Metadata-Version: 2.4
Name: qrawlix
Version: 1.0.0
Summary: High-performance async web scraping and asset retrieval with TLS fingerprint emulation and concurrent processing.
Project-URL: Homepage, https://github.com/YOUR_USER/qrawlix
Author: Qrawlix Contributors
License: MIT
License-File: LICENSE
Keywords: async,asyncio,concurrent,crawler,data-extraction,http-client,parallel,scraping,tls-fingerprint,web-scraping
Classifier: Development Status :: 4 - Beta
Classifier: Intended Audience :: Developers
Classifier: Intended Audience :: Science/Research
Classifier: License :: OSI Approved :: MIT License
Classifier: Programming Language :: Python :: 3
Classifier: Programming Language :: Python :: 3.9
Classifier: Programming Language :: Python :: 3.10
Classifier: Programming Language :: Python :: 3.11
Classifier: Programming Language :: Python :: 3.12
Classifier: Topic :: Internet :: WWW/HTTP
Classifier: Topic :: Scientific/Engineering :: Information Analysis
Requires-Python: >=3.9
Requires-Dist: beautifulsoup4>=4.12.3
Requires-Dist: curl-cffi>=0.5.10
Requires-Dist: selectolax>=0.3.17
Description-Content-Type: text/markdown

"""
Qrawlix — High-Performance Asynchronous Web Scraping & Asset Retrieval
======================================================================

Qrawlix is a research-oriented Python library for fetching web pages,
extracting structured data, and downloading binary assets (images, documents,
archives) at scale.
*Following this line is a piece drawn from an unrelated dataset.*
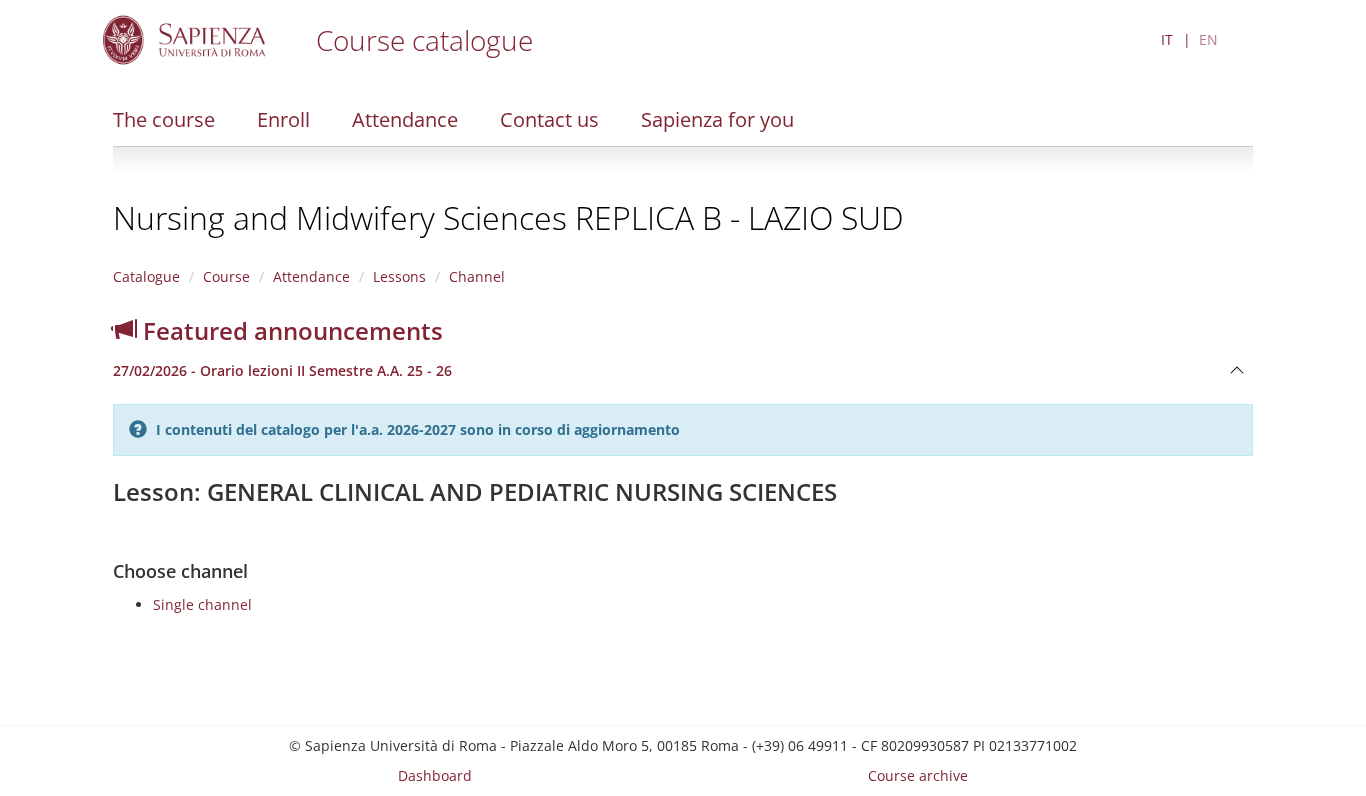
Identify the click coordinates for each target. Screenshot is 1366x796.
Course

It is built on top of ``curl_cffi``, which provides
browser-grade TLS fingerprint emulation — allowing requests to appear as
though they originate from standard browsers (Chrome, Firefox, Safari, Edge).

Key capabilities
----------------
- **TLS fingerprint rotation** — automatic per-request browser identity
  cycling to improve compatibility with diverse server configurations.
- **Concurrent scraping** — fetch dozens of pages simultaneously with
  configurable parallelism and built-in rate-limiting.
- **Concurrent asset downloading** — download hundreds of images or files
  in parallel, with per-directory organisation.
- **Structured data extraction** — declarative CSS-selector-based rules for
  pulling titles, prices, links, and other fields from HTML.
- **Multi-strategy request routing** — automatic fallback through secondary
  channels when a direct connection is unavailable.
- **Parallel engine** — high-level orchestrator that handles the full
  pipeline (scrape → extract → download → organise) in one call.

Installation
------------
::

    pip install qrawlix

Or from source::

    git clone https://github.com/YOUR_USER/qrawlix.git
    cd qrawlix
    pip install .

Quick start
-----------
Scrape a single page and extract the title::

    import asyncio
    from qrawlix import QrawlixClient

    async def main():
        client = QrawlixClient()
        result = await client.scrape("https://example.com")
        if result["success"]:
            title = result["parser"].text("h1")
            print(f"Page title: {title}")

    asyncio.run(main())

Scrape multiple pages and download all discovered images in one call::

    from qrawlix.parallel import scrape_pages

    results = asyncio.run(scrape_pages([
        "https://site-a.com/gallery",
        "https://site-b.com/chapter/42",
    ]))

    print(f"{results['succeeded']}/{results['targets']} sites processed")
    print(f"{results['images_downloaded']} images downloaded")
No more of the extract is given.